Problema proposto: Modifica le righe che vanno da quella con "You are a GUI" giù fino a quella con "Looking at the", entrambe comprese. Riportale sostituendo "magnifier" con "zoom" e lasciando invariato tutto il resto.

Estratti dei dati:
*****

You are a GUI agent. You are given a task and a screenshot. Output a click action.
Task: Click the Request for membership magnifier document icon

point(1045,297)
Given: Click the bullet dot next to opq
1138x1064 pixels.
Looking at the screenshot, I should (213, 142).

*****

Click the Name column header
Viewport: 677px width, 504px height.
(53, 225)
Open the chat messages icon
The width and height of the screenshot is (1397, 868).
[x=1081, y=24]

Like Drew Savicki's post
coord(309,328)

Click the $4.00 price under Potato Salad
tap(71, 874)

*****

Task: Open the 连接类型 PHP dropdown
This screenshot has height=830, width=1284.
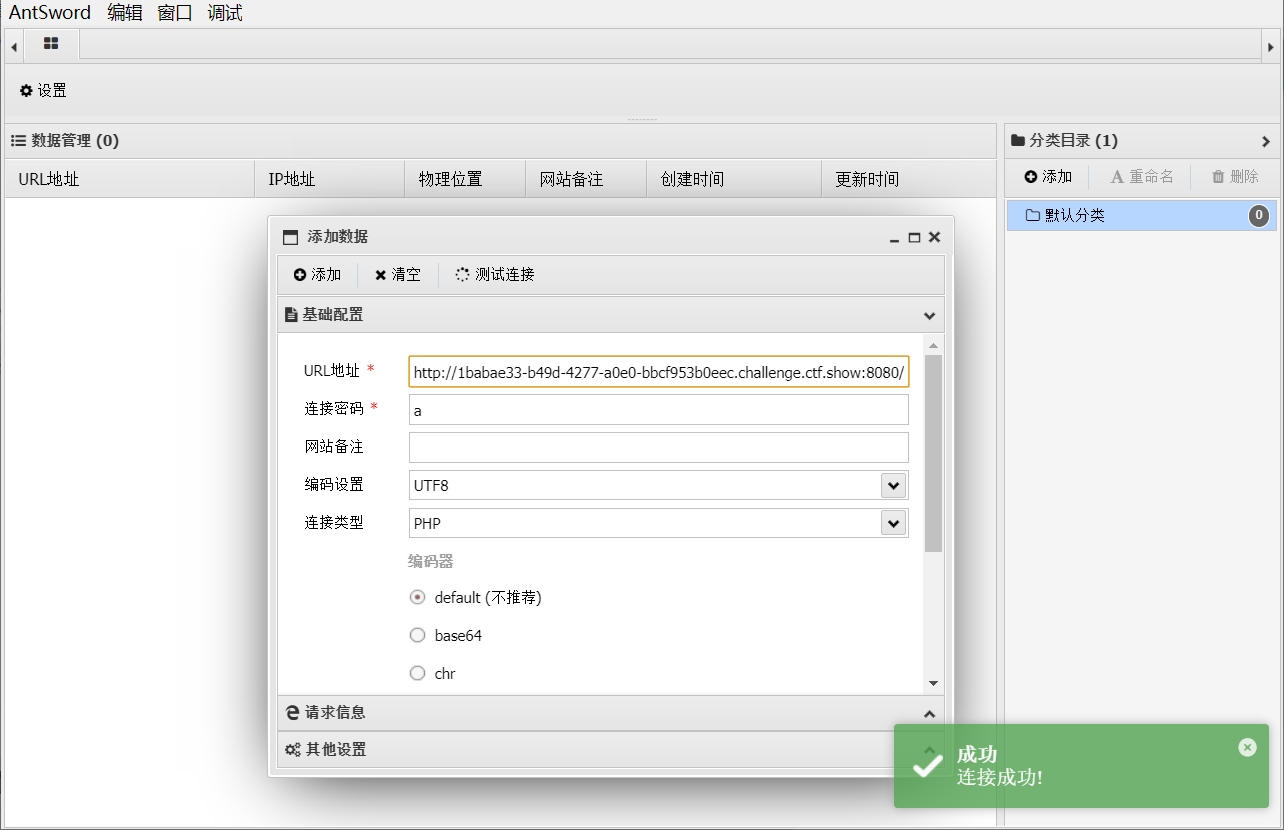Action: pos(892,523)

*****

Compito svolto:
You are a GUI agent. You are given a task and a screenshot. Output a click action.
Task: Click the Request for membership zoom document icon

point(1045,297)
Given: Click the bullet dot next to opq
1138x1064 pixels.
Looking at the screenshot, I should (213, 142).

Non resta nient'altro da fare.